__Instructions for the task__.
Everything from the line containing "Open the Runs link beside loadtest" through the last line of the data below is to be retyped exactly, apart from the pictures.

__Material for this task__.

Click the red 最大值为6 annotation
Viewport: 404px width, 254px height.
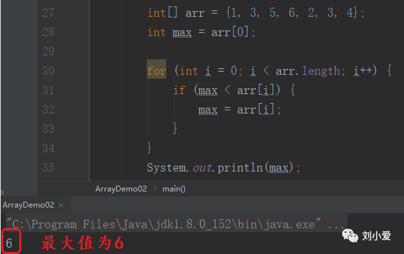[82, 242]
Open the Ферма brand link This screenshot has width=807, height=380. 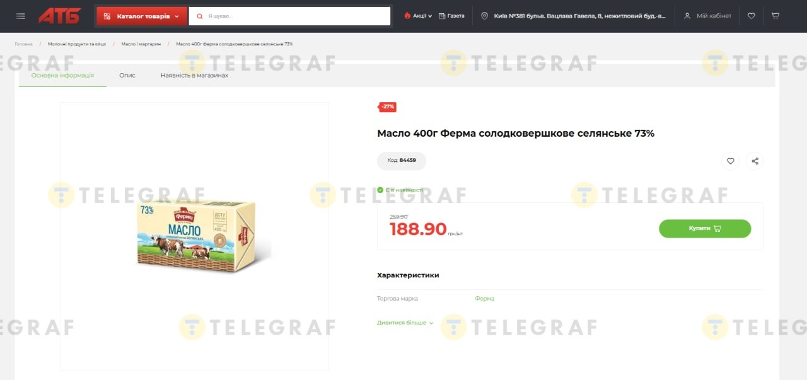[484, 299]
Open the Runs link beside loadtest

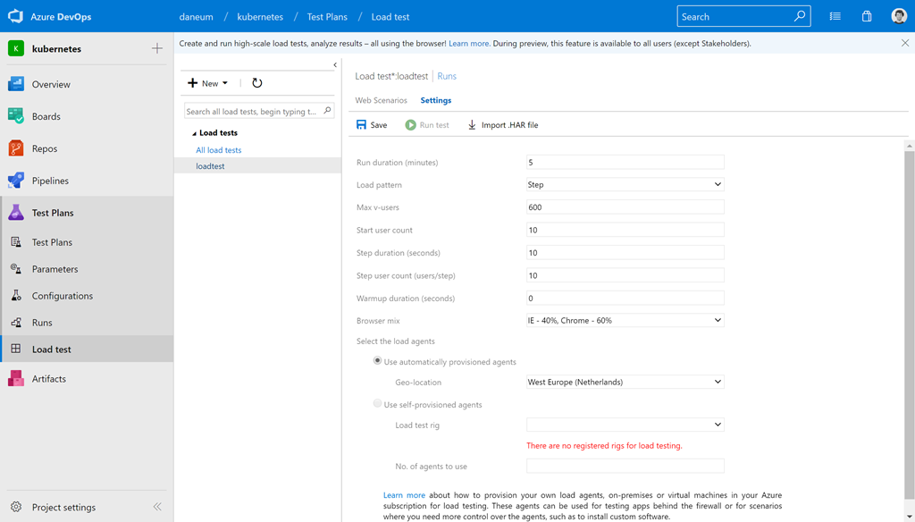pos(447,77)
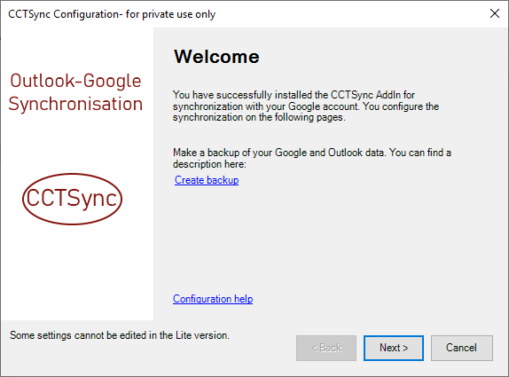
Task: Click the greyed-out < Back button
Action: pyautogui.click(x=326, y=348)
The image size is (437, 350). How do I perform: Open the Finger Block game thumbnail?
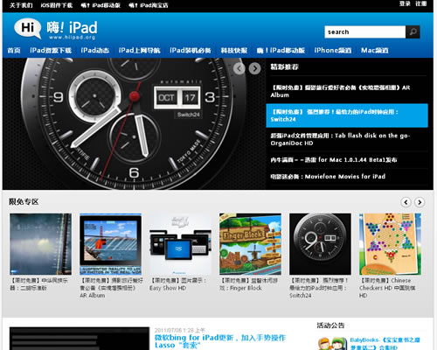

__Task output__.
Open the Runs link beside loadtest

pos(447,77)
Task: Click the greyed-out < Back button
Action: pyautogui.click(x=326, y=348)
The image size is (437, 350). How do I perform: Open the Finger Block game thumbnail?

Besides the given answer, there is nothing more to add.